There’s lots to share from this series, but here’s something from Dr. Roberto to chew on as you get ready to ramp up the new year:
Many leaders fail because they think of decisions as events, not processes..We think of the decision maker sitting alone at a moment in time, pondering what choice to make. However, most decisions involve a series of events and interactions that unfold over time. Decisions involve processes that take place inside the minds of individuals, within groups, and across units of complex organizations.
When confronted with a tough issue, we focus on the question, what decision should I make? We should first ask, how I should I go about making this decision? (emphasis mine)
I’ve written before that we have a tendency to fall back on seat-of-the-pants, rules-we-learned-in-kindergarten methods when making decisions that will impact the future of our communities, whether those decisions have to do with economic development strategies, long-range physical planning, policy matters or pretty much anything else. And then we wonder why our efforts don’t generate the results we wanted, and we get blindsided by unforeseen consequences. In most cases, the trouble probably starts with how we made our decisions.
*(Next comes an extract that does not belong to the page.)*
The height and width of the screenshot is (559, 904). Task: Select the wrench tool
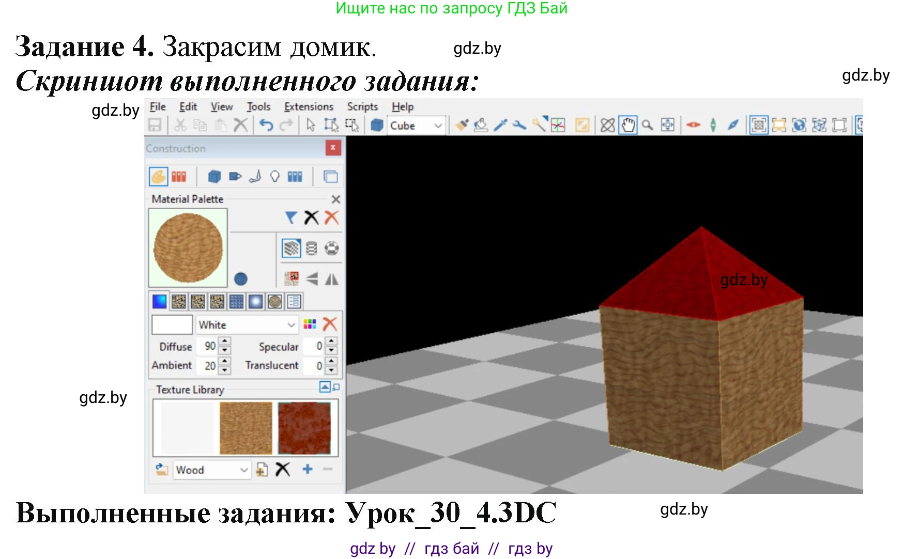pyautogui.click(x=519, y=125)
I don’t generally do New Years’ resolutions anymore, but I do try to set some priorities. So one thing that I will try to do this year is continue to explore what business, psychologists, sociologists and others have learned about how we make decisions – about our blind spots, our shortcuts, our limitations and how we can consciously learn to work around them. In the meantime, if you want to check out Dr. Roberto’s work, I’d recommend it – sometimes a little geekdom does you good.